Nach den Wahlen am 27.9.2009
veröffentlichte das Institut Infratest dimap eine Umfrage zur Wahl, in der es
die Umfrageteilnehmer zu ihrer Konfession befragte. Die ev.-lutherische
Wochenzeitung „Der Sonntag“ hat in der Ausgabe 40 vom 4.10.2009 einen Artikel
dazu veröffentlicht, aus dem ich die folgenden Umfrageergebnisse entnahm:
Wähler der CDU/CSU sind
mehrheitlich katholisch. (31% ev., 46 % kath., 22% konfessionslos)
Wähler der SPD mehrheitlich evangelisch. (29% ev., 18% kath.,
21 % konf.-los)
Wähler der FDP setzen sich zu gleichen Teilen aus
evangelischen, katholischen und atheistischen Menschen zusammen. (15% ev., 15%
kath., 13 % konf.-los) Ebenso verhält es sich bei den Grünen. (11% ev., 9% kath., 13 % konf.-los)
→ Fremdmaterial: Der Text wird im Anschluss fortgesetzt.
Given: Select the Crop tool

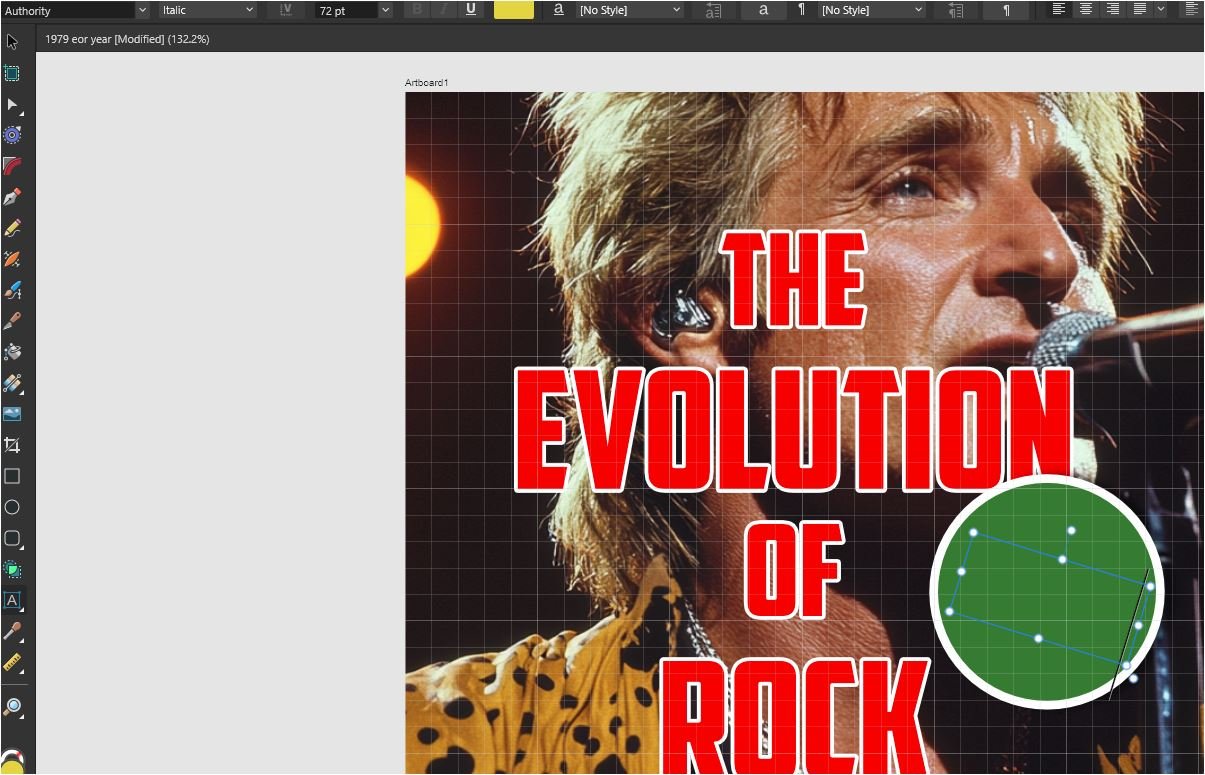Looking at the screenshot, I should click(x=12, y=445).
Wähler der Partei Die Linke sind mehrheitlich konfessionslos.
(9% ev., 6% kath., 23 % konf.-los)
Insgesamt nahmen an der Umfrage
32% ev., 34% kath. und 25 % konfessionslose Wähler teil.
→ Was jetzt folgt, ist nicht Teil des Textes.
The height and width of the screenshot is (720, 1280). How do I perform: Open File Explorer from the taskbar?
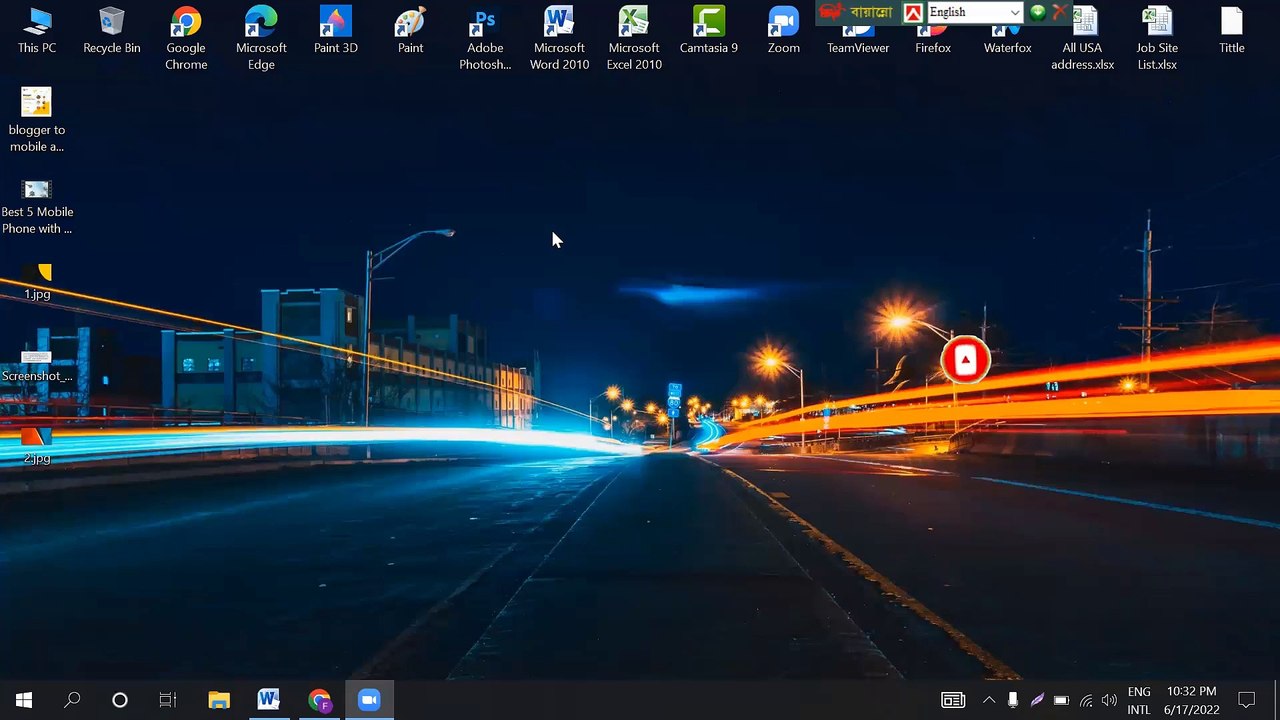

Diese Analyse fand ich sehr
interessant. Ich hatte noch nie vorher davon gehört, dass eine solche Umfrage
existiert bzw. überhaupt gemacht wird. Sonst werden doch grade in der Wahlzeit
alle möglichen Wahlstatistiken ausgewalzt, bis man nichts mehr aus ihren
herausziehen kann, doch diese tauchte bisher nirgendwo auf. Wieso? Wovor hat
man Angst? Oder zeigt diese Statistik etwas, was die Bürger (nach Meinung der
Zeitungen) nicht erfahren sollen? Ich beschloss dem Thema weiter nachzugehen.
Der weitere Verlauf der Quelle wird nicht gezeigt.